● **ESERCIZI**
1) Nel testo sulla gig economy, da "L’idea per questo" a "mean for work?", sostituisci "flessibilità" con "libertà" e riscrivi il passo con la modifica.
2) Secondo il testo sulla gig economy, quante visualizzazioni ha avuto il post nel 2016?

● **BRANO DI TESTO**
● ● ● ● ●

L’idea per questo post mi è venuta da alcuni articoli recenti sulla gig economy e le sue implicazioni (da un lato maggiore varietà, nessuna routine e flessibilità nella gestione del proprio tempo, dall’altro insicurezza e assenza delle tutele e dei diritti – e anche dei benefit – del lavoro dipendente a tempo indeterminato). Alcuni riferimenti:
♦ The ‘gig economy’ is coming. What will it mean for work?
♦ The Doublespeak of the Gig Economy
♦ No More Moralizing About the Gig Economy
♦ Independent Contractors and the Emerging Gig Economy
Aggiornamento: nel 2016 questo post ha avuto più di 15000 visualizzazioni e risulta al primo posto nei motori di ricerca per “definizione di gig economy”. Parecchi giornalisti e blogger hanno scritto di gig economy citando questo post ma non tutti hanno indicato la fonte: c’è chi ha copiato solo alcune frasi e chi invece buona parte del testo. La maggior parte degli “autori” che sono riuscita a contattare ha però ignorato le mie richieste di aggiungere la fonte e così ho pensato di raccogliere alcuni esempi di scopiazzature in Il post più copiato dal blog Terminologia etc (includono articoli del Corriere della Sera e di Avanti!).
Alesatoredivirgole:
Il primo pensiero è stato “Lac” (Lavoro a chiamata) e quindi Laconomy, ma quello che propongo come alternativa a “Gig” è Aut.
Aut era utilizzato (fonte Wikipedia) nella frase latina, attribuita a Giulio Cesare: “aut Caesar aut nihil” (o Cesare o niente).
Nel nostro caso diventerebbe “AUT lavoro AUT niente” e potremmo parlare di “AUT economy”, ovvero di AUTonomy intesa come AUTonomia ma anche come Lavoratori AUTonomi …
Massimo S.:
Il dizionario cartaceo Inglese-Italiano dell’Enciclopedia di Repubblica, riporta tra i vari significati di gig anche
a.”leggera punizione” (sl. mil. amer.), ovvero
b.”truffa”, “atto criminoso” (amer.).

● ● ● ● ●

Dati di puntamento su pagine e schermate
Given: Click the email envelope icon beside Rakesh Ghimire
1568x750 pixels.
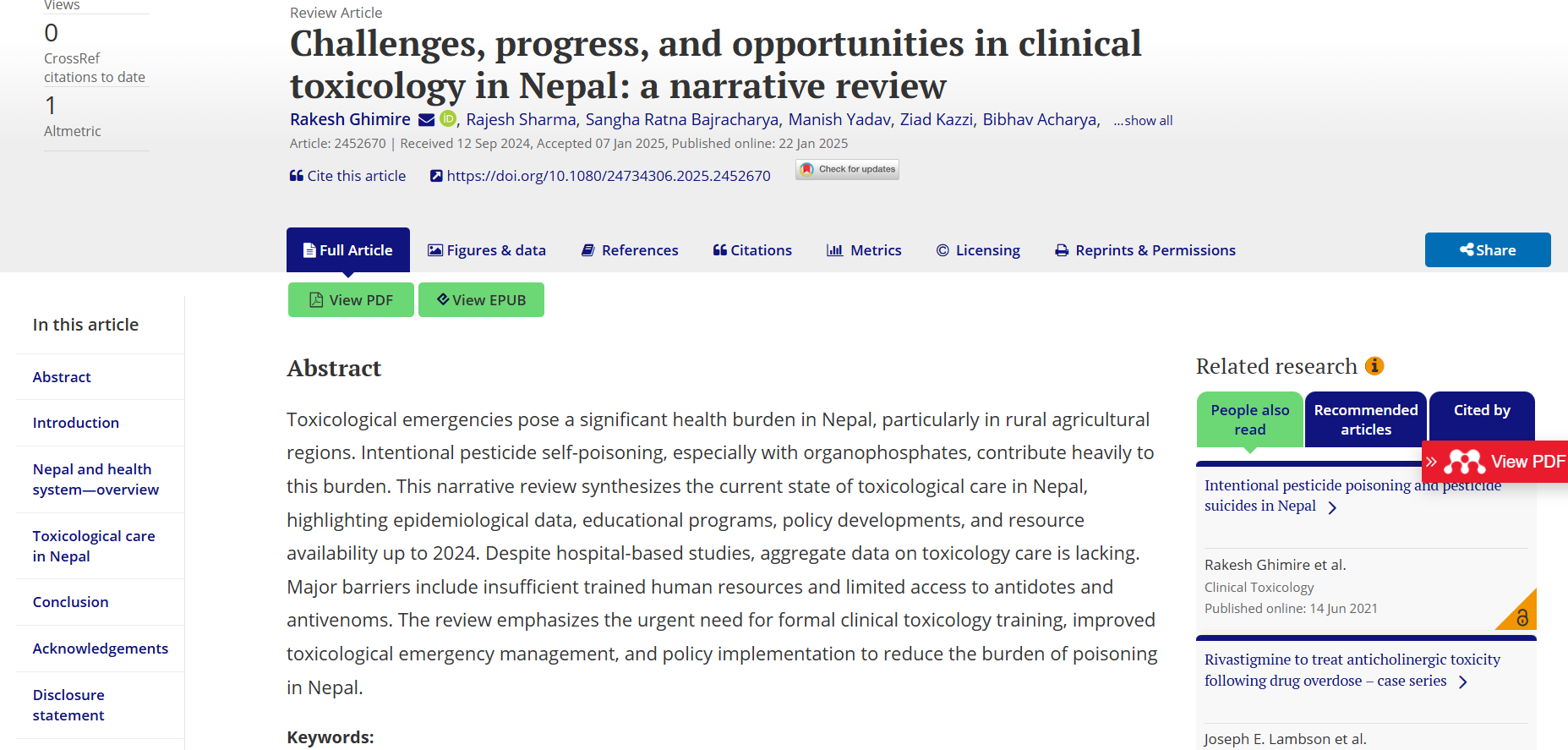Looking at the screenshot, I should pos(426,120).
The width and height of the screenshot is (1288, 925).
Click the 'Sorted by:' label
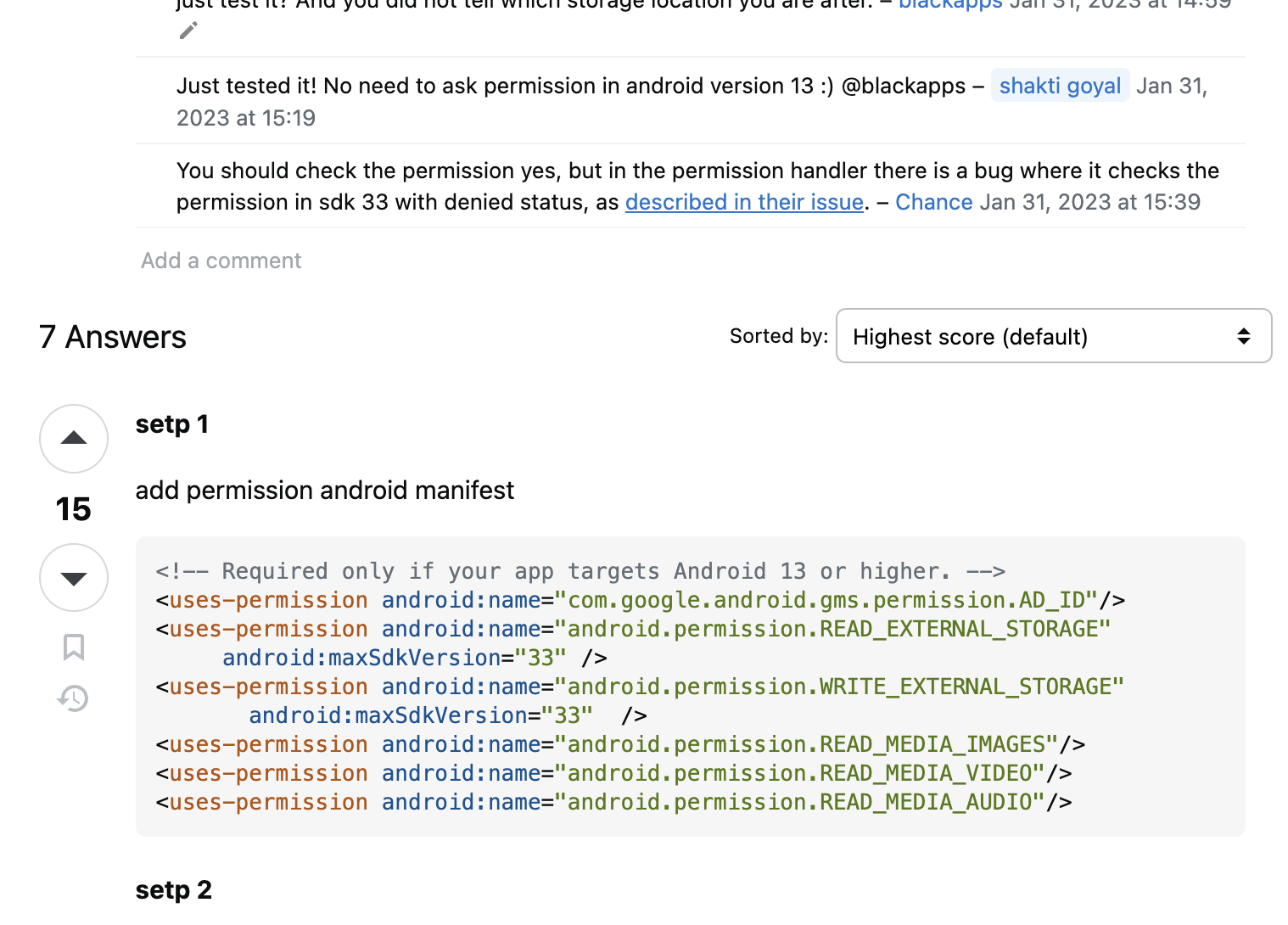pos(779,336)
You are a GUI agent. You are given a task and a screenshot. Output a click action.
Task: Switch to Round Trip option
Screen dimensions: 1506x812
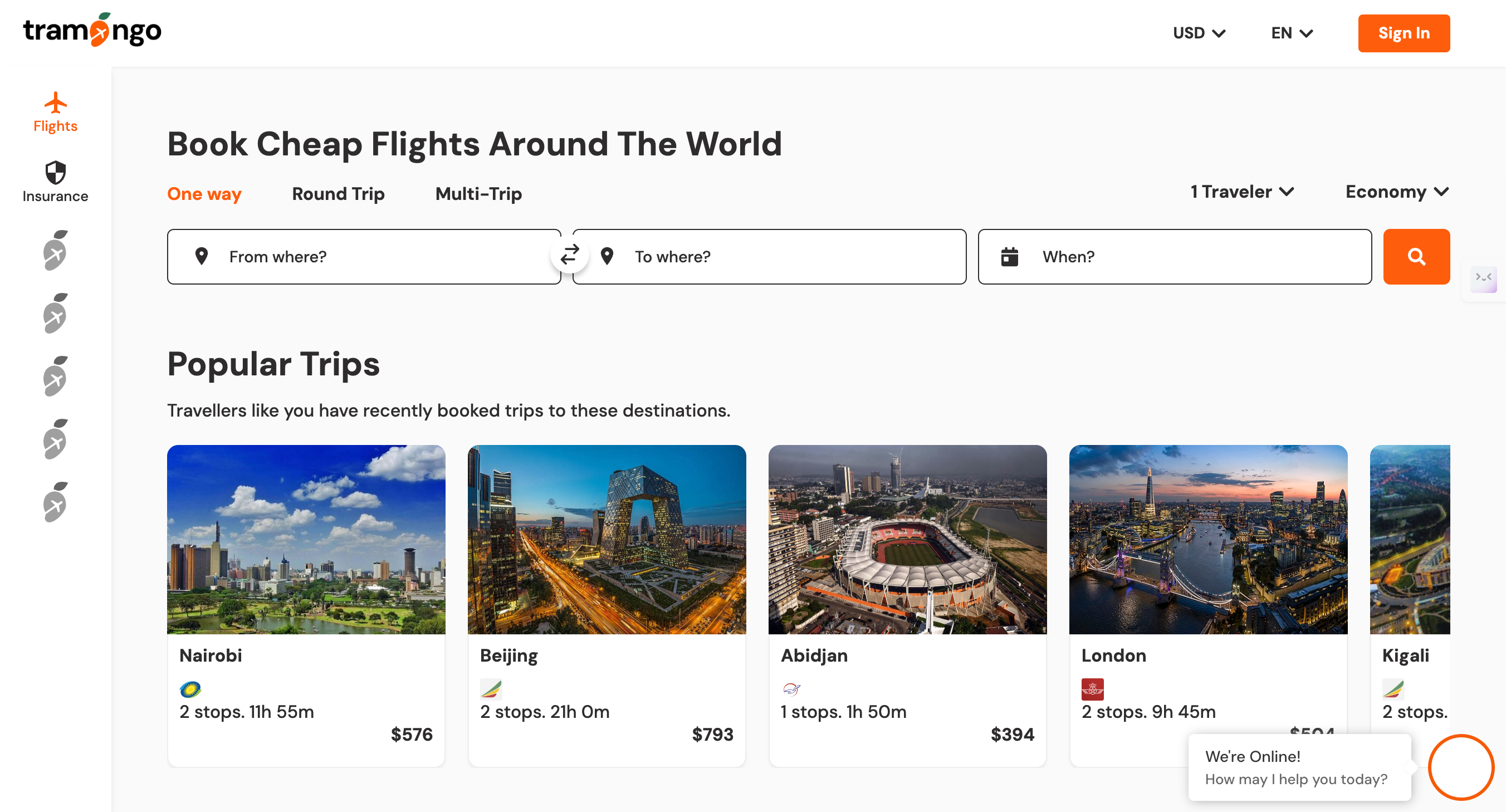click(338, 193)
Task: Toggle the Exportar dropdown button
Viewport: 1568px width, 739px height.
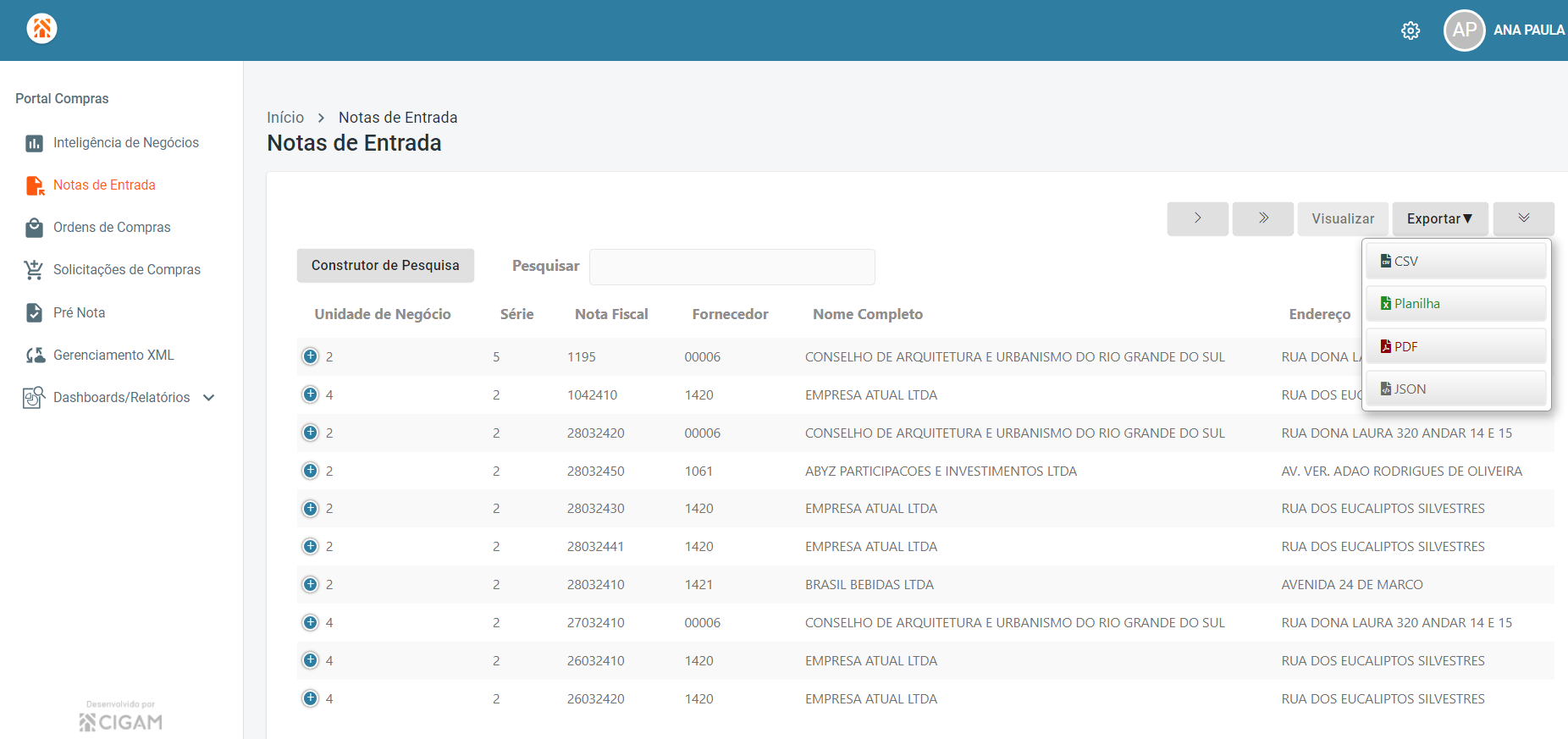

● ● ● ● ●

● **ELENCO SOLUZIONI**
1)
L’idea per questo post mi è venuta da alcuni articoli recenti sulla gig economy e le sue implicazioni (da un lato maggiore varietà, nessuna routine e libertà nella gestione del proprio tempo, dall’altro insicurezza e assenza delle tutele e dei diritti – e anche dei benefit – del lavoro dipendente a tempo indeterminato). Alcuni riferimenti:
♦ The ‘gig economy’ is coming. What will it mean for work?

2) Più di 15000.